#334 Corinne Bailey Rae “The Love” (EP) (2011)

Ostatni raz kontakt z muzyką Corinne Bailey Rae miałam w styczniu ubiegłego roku. Zakończyłam wówczas recenzją albumu “The Sea” swoją przygodę z dyskografią tej brytyjskiej wokalistki. A tu nagle okazało się, że rok po wydaniu drugiej studyjnej płyty Corinne uraczyła nas ep-ką. Wydawnictwo nosi tytuł “The Love EP” i swoją premierę miało przed Walentynkami 2011 roku. Z datą wydania tego minialbumu trafiła fajnie – piosenki o miłości wyśpiewane uroczym, delikatnym głosem Bailey Rae to ładny podkład pod ten dzień. Przynajmniej nie miała w tym aż takiego interesu jak Destiny’s Child. A może miała? Bo jak wytłumaczyć ten mały mankament, że zamiast autorskich kompozycji Corinne sięgnęła jedynie po cudze utwory? Nic nowego nie nagrała, ale miała ochotę by wydać płytkę. Tak czy inaczej w oczekiwaniu na nowy materiał (ponoć jeszcze w tym roku) możemy posłuchać pięciu nowych-starych piosenek w wykonaniu Bailey Rae.

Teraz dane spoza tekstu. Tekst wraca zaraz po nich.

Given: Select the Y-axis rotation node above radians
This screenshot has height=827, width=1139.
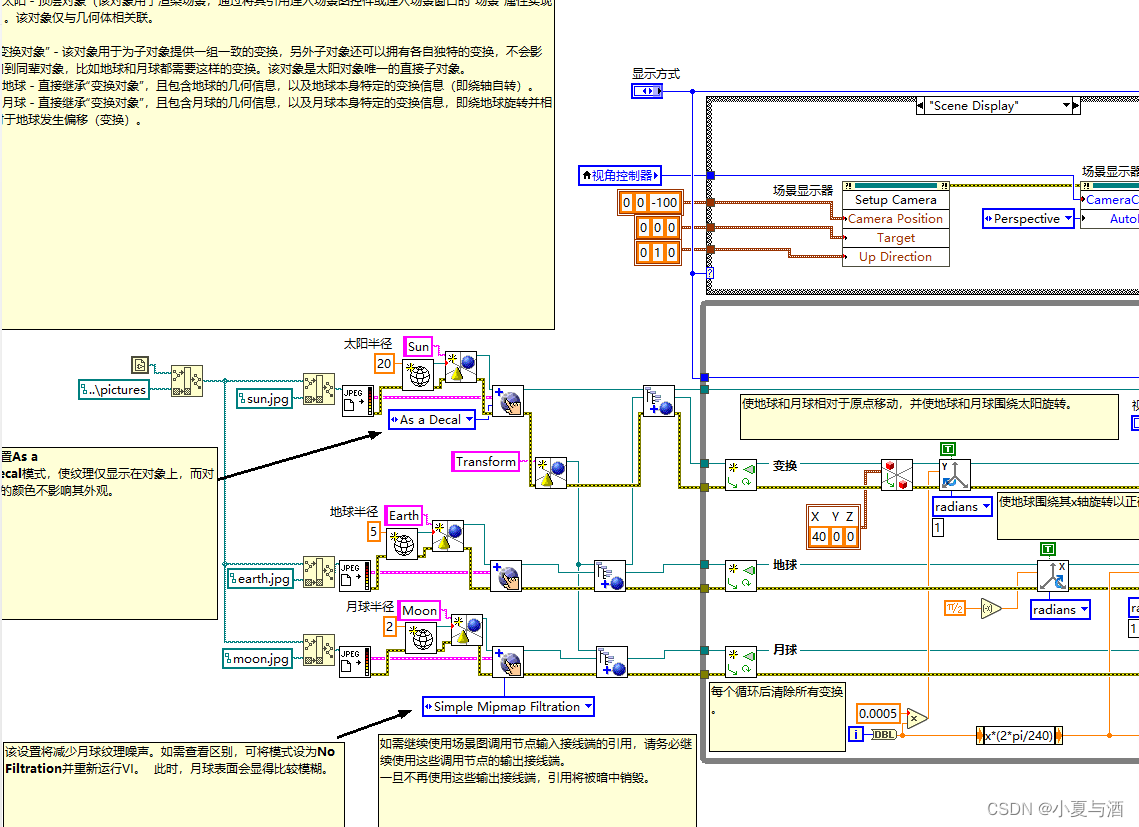Looking at the screenshot, I should tap(955, 473).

Na swojej pierwszej w karierze epce “The Love EP” artystka umieściła pięć utworów. Jak już wspomniałam – są to covery. Corinne sięgnęła po “I Wanna Be Your Lover” z repertuaru Prince’a, “Low Red Moon” działającego w latach 90. Zespołu Belly, “Is This Love” Boba Marley’a, “My Love” Paula McCartney’a & Wings oraz “Que Sera, Sera (Whatever Will Be, Will Be)” Doris Day. Za produkcję odpowiada Steve Brown, który wspiera Bailey Rae od początku jej kariery.

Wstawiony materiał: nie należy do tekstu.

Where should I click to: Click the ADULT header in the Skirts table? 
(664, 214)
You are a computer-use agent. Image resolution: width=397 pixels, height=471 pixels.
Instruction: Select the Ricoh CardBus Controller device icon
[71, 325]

Jak to często bywa, kiedy zabieram się za recenzowanie takich minialbumów (ostatnio chociażby “True” Solange i “Ghost” Sky Ferreiry”), każdy z utworów opisuje oddzielnie. Trochę jednak w przypadku Corinne się tego bałam, bo mam już doświadczenie z jej dwoma pierwszymi długogrającymi płytami, i wiem, że ciężko wyróżnić jakieś piosenki, bo wszystkie utrzymane są w bardzo zbliżonej stylistyce. Wprawdzie pojedynczo słuchało się ich bardzo przyjemnie, tak razem nieraz działały na mnie usypiająco. Niestety. Na szczęście na “The Love EP” Corinne nie popełnia tego samego błędu. Jest różnorodniej. I, co mnie ucieszyło, nie zawsze tak typowo dla Bailey Rae.

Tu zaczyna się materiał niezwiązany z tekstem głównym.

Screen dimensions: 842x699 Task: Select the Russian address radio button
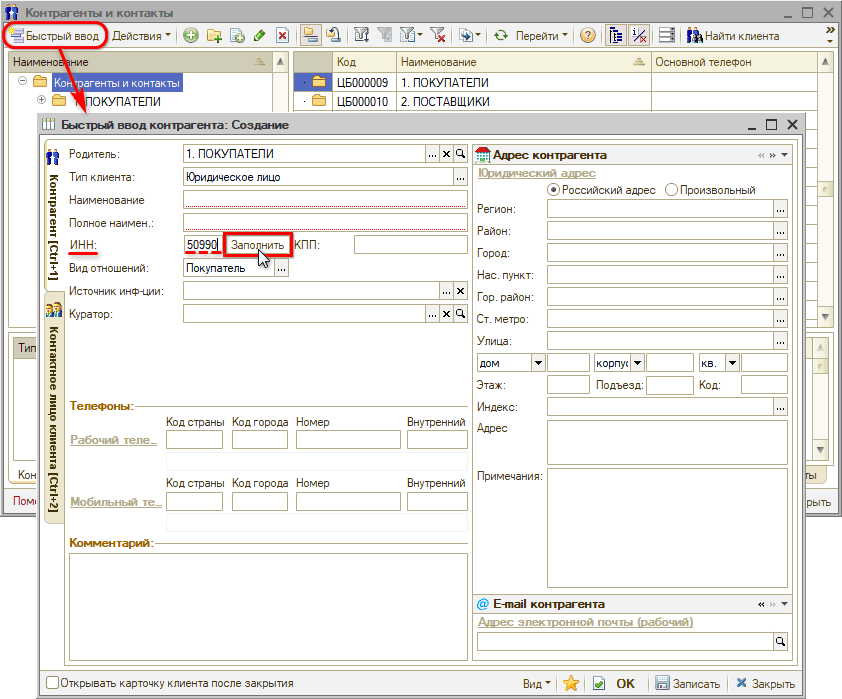pyautogui.click(x=552, y=189)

Zaczyna się od piosenki zatytułowanej “I Wanna Be Your Lover”. Wykonawcą pierwszej wersji jest Prince, którego (choć szanuje jego muzyczny dorobek) nie cierpię. Nie mogę znieść jego głosu. To nie na moje uszy. Dlatego też utworu “I Wanna Be Your Lover” słucha mi się znacznie lepiej w wykonaniu Corinne. Warto dodać i pochwalić to, że z taką werwą artystka jeszcze chyba nie śpiewała. Jest trochę popowo, trochę tanecznie, dyskotekowo. Ale nie tandetnie. Kolejnym numerem jest “Low Red Moon”, gdzie Corinne w ogóle już przeszła samą siebie. Kiedy po raz pierwszy włączyłam te nagranie i usłyszałam mocne gitary, myślałam, że pomyliłam piosenki. A jednak! Wokalistka śpiewa lekko, nie krzyczy, momentami jest nawet zagłuszana przez instrumenty (gitary, perkusja). Nie sądziłam, że tak dobrze zaaklimatyzuje się w rockowym świecie. Jej wersja nie odbiega za bardzo od oryginału wykonywanego przez mało znany dziś amerykański zespół Belly. Obie bardzo mi się podobają i ciężko wybrać spośród nich tą lepszą.

O ile w “Low Red Moon” Corinne została wierna oryginałowi, tak kolejną piosenkę, jaką nam serwuje, zmieniła kompletnie. Chodzi tu o nagranie “Is This Love” z repertuaru Boba Marley’a. Bujające i słoneczne reggae przerobiła na spokojne r&b. Uważam, że to całkiem udany zabieg, choć wersja Marley’a jest znacznie bardziej chwytliwa, łatwiej ją zapamiętać. Piosenka “Is This Love” w wykonaniu Corinne staje się natomiast bardziej dziewczęca i delikatna. Zawiodłam się na utworze “My Love”, który w 1972 roku nagrał zespół Paul McCartney & Wings. Corinne przerobiła tą rockową balladę na soulowo-jazzowy numer i poległa. Może i piosenka “My Love” w jej wykonaniu jest urocza, ale jedynie przez pierwszą minutę. Potem zwyczajnie przynudza.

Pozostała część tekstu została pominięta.